What compliance certifications does Salad have for NVIDIA GeForce RTX 4070 workloads?

Salad maintains GDPR certification, making it suitable for regulated workloads. Contact Salad directly for detailed compliance documentation and BAA agreements if needed.

Can I use NVIDIA GeForce RTX 4070 with Kubernetes on Salad?

Yes, Salad supports Kubernetes for orchestrating NVIDIA GeForce RTX 4070 workloads. This enables you to deploy scalable ML pipelines, manage distributed training jobs across multiple GPUs, and integrate with MLOps tools like Kubeflow, Argo Workflows, and KServe. Kubernetes support is essential for teams building production-grade ML infrastructure.

What are the specifications of the NVIDIA GeForce RTX 4070?

The NVIDIA GeForce RTX 4070 features 12GB of high-bandwidth memory, built on NVIDIA's Ada Lovelace architecture. It's suitable for learning, experimentation, and smaller ML projects. Consider your model size and batch requirements when evaluating if the VRAM capacity meets your needs.

What workloads is NVIDIA GeForce RTX 4070 on Salad best suited for?

The NVIDIA GeForce RTX 4070 on Salad is well-suited for learning, prototyping, small-scale experiments, and cost-sensitive inference tasks.
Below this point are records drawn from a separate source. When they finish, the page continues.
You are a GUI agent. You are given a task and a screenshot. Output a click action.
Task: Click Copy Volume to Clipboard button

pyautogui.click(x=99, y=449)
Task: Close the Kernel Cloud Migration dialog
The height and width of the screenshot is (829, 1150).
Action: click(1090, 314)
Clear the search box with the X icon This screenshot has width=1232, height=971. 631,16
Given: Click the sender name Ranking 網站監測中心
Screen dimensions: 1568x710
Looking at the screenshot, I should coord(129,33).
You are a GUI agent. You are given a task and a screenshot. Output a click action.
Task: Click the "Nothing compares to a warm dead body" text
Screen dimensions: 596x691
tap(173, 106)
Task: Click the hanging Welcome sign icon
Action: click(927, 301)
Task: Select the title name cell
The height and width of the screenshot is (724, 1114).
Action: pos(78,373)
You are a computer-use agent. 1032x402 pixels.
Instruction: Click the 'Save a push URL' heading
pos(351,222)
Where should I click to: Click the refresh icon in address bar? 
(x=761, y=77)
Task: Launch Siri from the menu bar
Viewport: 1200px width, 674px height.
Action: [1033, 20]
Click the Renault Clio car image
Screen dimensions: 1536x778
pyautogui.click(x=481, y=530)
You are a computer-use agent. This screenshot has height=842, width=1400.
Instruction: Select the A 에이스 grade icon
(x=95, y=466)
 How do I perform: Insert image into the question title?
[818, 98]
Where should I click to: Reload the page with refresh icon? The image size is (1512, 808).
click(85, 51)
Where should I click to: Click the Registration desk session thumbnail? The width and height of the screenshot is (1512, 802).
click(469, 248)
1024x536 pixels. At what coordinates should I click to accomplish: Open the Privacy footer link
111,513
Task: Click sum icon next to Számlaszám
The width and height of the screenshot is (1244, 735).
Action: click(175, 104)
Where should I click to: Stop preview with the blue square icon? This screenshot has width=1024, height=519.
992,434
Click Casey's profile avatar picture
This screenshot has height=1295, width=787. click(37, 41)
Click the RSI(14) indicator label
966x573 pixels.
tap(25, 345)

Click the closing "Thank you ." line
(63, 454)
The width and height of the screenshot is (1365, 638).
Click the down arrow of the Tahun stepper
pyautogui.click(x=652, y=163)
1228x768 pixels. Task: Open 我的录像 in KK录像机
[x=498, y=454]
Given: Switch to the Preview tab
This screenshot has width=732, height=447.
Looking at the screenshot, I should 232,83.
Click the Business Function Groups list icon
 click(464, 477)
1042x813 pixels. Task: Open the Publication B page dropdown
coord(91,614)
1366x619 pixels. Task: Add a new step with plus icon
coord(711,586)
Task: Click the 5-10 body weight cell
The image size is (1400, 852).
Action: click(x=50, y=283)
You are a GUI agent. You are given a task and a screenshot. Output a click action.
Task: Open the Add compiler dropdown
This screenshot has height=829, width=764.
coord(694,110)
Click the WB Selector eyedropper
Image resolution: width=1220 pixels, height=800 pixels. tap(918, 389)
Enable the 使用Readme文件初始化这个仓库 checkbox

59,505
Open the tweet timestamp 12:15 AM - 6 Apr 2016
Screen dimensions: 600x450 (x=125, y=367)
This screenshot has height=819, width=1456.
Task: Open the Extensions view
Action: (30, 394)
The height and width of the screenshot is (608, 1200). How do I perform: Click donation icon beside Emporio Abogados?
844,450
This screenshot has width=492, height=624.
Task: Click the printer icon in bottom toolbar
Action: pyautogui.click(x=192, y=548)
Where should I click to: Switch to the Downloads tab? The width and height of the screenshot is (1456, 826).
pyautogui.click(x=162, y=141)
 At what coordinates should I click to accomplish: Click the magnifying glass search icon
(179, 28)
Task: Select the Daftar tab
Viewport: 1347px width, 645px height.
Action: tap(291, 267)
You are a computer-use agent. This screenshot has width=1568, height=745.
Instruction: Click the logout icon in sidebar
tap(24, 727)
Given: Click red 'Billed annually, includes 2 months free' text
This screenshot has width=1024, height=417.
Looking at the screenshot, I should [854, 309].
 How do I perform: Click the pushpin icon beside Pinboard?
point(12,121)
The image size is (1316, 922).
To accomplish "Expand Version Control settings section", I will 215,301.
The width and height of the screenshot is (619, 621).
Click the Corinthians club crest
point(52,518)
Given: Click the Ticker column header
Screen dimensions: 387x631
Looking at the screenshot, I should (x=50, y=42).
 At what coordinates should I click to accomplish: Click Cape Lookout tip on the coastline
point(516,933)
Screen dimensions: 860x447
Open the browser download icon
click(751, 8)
Salad specifically excels at: Massive batch jobs; Fault-tolerant inference. Consider your model size, training data volume, and latency requirements when evaluating this combination for your specific use case.

What unique features does Salad offer for NVIDIA GeForce RTX 4070?

Salad differentiates itself with: Lowest pricing via residential node network; Decentralized consumer GPU network. These features may provide advantages depending on your specific workflow requirements and technical needs. Evaluate how these capabilities align with your ML infrastructure goals when making your decision.

How do I get started with NVIDIA GeForce RTX 4070 on Salad?

To get started with NVIDIA GeForce RTX 4070 on Salad, visit https://salad.com?utm_source=gpuperhour&utm_medium=referral to create an account. Most providers offer a straightforward signup process, and some provide initial credits for new users. Once registered, you can typically launch a NVIDIA GeForce RTX 4070 instance within minutes through their dashboard or API. We recommend starting with a small experiment to familiarize yourself with the platform before scaling up to larger workloads.

Related Pages

Compare RTX 4070 Across Providers

The RTX 4070 is available from 1 provider on GPUPerHour. Here is how other providers compare:

For a full comparison across all providers, see the RTX 4070 rental page. See all GPUs on Salad.